Aim: Locate every line in the items that contains the word "previous", and copy each of those lines.

The data:
------------------------------------------------------------------------

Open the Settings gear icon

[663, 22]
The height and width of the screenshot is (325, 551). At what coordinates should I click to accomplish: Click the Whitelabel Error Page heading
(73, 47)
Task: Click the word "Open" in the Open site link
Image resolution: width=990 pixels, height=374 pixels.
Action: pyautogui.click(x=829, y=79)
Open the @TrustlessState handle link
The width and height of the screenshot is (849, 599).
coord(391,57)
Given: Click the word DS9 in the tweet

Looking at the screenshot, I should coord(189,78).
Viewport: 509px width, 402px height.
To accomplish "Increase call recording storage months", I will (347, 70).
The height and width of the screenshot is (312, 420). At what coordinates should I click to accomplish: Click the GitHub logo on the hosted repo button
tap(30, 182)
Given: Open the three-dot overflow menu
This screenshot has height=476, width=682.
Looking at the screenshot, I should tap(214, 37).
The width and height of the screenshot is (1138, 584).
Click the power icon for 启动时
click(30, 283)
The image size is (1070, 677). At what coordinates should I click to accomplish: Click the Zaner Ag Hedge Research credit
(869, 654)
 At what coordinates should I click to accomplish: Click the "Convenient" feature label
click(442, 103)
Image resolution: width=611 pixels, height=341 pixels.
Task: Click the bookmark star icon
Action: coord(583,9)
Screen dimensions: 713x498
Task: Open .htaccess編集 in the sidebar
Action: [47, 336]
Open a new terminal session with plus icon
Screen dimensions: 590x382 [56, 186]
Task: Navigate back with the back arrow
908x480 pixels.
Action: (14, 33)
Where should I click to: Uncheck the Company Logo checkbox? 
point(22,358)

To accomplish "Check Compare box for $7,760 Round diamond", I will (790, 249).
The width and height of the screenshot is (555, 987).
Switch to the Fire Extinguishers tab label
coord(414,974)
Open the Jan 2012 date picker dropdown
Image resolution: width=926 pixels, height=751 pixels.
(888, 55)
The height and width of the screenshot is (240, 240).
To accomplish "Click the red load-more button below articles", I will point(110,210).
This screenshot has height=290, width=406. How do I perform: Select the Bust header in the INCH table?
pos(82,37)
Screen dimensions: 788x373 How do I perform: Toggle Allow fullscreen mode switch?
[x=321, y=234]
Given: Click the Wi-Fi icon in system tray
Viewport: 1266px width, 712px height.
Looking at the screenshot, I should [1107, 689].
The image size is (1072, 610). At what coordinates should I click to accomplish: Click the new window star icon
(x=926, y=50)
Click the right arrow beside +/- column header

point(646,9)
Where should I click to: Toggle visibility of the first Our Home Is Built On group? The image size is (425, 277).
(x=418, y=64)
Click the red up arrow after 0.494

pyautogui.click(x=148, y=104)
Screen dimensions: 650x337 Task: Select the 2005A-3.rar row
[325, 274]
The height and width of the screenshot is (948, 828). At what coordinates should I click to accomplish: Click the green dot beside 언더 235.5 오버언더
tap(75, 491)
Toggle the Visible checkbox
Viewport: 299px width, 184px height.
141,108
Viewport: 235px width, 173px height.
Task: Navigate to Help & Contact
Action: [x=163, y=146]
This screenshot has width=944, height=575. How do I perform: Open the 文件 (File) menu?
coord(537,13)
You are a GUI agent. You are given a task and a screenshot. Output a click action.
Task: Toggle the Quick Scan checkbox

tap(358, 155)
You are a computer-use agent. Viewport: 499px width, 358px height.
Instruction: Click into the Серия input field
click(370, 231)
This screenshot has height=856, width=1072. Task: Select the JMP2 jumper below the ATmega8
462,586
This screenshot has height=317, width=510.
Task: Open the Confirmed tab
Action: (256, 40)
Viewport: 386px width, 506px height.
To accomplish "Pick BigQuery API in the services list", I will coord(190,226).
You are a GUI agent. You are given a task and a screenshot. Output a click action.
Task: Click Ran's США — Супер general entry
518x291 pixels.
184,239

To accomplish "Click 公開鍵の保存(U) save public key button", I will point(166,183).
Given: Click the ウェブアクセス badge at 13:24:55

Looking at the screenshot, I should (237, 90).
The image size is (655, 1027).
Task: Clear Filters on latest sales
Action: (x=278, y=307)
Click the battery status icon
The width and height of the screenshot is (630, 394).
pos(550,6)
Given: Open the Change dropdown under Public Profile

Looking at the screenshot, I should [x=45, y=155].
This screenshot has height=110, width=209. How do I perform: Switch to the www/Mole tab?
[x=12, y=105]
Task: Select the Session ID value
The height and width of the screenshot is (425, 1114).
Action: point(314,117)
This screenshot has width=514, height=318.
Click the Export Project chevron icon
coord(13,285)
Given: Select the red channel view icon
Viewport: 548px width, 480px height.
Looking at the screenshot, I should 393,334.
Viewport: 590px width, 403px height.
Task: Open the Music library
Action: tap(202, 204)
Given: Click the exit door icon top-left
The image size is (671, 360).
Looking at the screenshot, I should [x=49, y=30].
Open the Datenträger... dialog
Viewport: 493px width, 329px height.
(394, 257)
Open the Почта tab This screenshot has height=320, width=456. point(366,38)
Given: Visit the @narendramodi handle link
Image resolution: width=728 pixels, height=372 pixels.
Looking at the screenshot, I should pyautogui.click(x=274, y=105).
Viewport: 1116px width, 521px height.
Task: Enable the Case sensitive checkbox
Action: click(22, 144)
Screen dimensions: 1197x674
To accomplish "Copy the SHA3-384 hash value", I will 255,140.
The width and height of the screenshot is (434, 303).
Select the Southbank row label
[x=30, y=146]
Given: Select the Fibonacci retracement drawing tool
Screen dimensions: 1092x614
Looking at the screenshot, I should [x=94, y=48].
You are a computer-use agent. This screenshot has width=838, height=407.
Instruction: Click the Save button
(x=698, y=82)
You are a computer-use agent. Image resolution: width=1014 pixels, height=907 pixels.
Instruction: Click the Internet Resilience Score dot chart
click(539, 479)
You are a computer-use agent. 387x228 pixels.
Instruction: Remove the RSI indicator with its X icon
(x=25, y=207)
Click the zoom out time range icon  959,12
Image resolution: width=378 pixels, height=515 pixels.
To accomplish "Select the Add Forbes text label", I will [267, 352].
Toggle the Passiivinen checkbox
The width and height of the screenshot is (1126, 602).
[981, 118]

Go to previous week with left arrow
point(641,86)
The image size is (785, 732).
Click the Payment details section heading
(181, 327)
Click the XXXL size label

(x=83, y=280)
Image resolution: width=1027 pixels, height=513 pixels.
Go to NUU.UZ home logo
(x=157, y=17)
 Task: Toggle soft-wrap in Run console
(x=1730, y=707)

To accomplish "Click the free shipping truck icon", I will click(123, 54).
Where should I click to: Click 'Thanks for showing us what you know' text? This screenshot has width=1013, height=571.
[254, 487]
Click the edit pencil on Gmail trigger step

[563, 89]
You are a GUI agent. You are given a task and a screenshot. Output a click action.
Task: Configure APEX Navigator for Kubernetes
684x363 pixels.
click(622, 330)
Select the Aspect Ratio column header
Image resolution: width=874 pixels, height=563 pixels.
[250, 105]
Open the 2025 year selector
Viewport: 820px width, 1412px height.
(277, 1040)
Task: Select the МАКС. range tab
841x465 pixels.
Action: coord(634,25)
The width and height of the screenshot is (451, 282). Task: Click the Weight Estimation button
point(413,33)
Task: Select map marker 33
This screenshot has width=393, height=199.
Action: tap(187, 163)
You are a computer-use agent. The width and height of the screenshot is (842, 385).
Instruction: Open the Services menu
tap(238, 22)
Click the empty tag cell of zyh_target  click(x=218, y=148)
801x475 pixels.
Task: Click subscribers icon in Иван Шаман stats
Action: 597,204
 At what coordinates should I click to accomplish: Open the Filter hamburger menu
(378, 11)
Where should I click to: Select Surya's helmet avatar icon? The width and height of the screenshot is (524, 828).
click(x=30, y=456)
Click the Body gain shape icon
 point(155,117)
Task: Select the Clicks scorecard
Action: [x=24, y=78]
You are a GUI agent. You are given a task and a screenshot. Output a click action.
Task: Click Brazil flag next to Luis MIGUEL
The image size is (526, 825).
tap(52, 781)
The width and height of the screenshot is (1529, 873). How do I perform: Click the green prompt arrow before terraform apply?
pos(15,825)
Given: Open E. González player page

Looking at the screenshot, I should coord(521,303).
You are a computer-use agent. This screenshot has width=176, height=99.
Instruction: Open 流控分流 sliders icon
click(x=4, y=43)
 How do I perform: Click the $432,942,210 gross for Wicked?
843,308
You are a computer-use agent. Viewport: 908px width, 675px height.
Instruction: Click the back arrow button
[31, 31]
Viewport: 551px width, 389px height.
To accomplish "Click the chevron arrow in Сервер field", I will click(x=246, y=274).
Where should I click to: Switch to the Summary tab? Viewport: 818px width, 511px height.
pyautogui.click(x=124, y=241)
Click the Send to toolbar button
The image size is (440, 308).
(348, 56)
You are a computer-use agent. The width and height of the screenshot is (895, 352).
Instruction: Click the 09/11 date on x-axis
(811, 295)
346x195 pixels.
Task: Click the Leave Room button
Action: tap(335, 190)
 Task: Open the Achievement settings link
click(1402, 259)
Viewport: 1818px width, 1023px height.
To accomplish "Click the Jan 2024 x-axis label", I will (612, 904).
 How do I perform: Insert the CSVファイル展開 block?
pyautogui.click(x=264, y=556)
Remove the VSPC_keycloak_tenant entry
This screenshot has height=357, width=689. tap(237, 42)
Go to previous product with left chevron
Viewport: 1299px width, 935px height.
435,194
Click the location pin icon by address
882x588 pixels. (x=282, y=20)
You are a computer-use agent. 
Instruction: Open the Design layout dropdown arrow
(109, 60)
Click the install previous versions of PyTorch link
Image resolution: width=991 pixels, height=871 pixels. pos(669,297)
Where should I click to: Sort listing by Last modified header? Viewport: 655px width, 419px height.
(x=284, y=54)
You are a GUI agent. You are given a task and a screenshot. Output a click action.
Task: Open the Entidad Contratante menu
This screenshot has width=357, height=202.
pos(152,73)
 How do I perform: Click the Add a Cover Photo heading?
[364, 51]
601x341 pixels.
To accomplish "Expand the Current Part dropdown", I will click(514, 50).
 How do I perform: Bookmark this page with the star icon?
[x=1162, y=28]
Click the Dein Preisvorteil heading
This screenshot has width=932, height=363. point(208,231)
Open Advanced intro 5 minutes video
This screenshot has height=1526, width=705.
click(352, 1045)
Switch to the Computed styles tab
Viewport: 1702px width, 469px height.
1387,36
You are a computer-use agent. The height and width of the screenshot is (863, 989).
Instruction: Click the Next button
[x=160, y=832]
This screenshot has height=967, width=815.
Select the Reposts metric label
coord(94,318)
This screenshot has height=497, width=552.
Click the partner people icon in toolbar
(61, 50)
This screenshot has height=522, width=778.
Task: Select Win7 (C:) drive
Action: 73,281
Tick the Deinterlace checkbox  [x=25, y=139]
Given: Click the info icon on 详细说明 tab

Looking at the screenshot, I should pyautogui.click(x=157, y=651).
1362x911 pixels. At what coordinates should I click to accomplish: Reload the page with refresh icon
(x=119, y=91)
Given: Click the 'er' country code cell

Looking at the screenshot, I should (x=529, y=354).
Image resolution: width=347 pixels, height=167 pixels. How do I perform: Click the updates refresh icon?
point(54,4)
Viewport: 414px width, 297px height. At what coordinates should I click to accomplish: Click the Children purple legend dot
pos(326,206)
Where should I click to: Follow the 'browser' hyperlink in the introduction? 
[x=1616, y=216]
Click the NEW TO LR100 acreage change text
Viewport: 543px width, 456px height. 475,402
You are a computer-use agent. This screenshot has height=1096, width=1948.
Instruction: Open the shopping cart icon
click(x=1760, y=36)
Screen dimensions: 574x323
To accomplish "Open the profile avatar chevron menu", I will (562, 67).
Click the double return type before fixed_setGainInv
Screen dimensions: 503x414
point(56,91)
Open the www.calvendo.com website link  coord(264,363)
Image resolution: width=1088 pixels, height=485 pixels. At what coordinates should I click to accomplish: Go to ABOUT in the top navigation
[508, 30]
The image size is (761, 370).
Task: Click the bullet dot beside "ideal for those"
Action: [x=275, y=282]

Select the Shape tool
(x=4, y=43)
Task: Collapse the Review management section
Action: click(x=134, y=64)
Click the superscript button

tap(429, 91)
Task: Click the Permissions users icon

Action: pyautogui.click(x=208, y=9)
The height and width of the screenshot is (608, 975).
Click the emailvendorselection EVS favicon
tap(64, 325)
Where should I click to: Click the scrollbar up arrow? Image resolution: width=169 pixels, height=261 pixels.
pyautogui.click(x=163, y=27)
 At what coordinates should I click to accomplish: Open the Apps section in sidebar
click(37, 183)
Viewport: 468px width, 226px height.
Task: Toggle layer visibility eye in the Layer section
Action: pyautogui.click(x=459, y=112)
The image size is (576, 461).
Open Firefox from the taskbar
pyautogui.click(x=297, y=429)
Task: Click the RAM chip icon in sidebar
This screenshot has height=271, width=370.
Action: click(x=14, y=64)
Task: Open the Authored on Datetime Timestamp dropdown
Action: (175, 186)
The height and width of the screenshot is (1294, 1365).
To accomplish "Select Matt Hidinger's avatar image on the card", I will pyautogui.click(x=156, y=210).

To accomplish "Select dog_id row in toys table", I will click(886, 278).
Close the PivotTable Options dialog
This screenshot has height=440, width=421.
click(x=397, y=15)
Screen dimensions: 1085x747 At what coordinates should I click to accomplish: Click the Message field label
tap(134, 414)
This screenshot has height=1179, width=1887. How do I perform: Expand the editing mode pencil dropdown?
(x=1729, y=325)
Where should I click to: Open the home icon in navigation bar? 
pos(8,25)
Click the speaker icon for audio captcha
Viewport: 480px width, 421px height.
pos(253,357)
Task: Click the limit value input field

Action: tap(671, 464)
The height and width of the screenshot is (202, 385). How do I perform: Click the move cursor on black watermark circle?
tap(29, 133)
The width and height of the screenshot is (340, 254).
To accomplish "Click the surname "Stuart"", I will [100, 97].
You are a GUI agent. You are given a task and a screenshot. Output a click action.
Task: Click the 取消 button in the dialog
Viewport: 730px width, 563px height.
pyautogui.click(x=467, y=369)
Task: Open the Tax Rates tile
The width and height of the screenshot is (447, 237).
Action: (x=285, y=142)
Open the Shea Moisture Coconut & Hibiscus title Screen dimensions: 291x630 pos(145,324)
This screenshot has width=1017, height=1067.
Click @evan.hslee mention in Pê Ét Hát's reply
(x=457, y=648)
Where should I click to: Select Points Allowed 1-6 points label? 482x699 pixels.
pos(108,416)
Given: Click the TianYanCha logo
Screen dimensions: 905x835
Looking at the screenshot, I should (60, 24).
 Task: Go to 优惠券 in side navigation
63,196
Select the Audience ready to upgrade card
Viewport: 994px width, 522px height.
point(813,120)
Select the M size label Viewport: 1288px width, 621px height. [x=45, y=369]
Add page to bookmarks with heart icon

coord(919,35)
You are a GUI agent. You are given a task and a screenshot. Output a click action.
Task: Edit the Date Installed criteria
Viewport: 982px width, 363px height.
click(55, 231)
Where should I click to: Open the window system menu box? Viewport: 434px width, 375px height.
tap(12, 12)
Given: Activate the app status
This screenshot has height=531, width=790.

------------------------------------------------------------------------

Exercise response:
Go to previous week with left arrow
Go to previous product with left chevron
Click the install previous versions of PyTorch link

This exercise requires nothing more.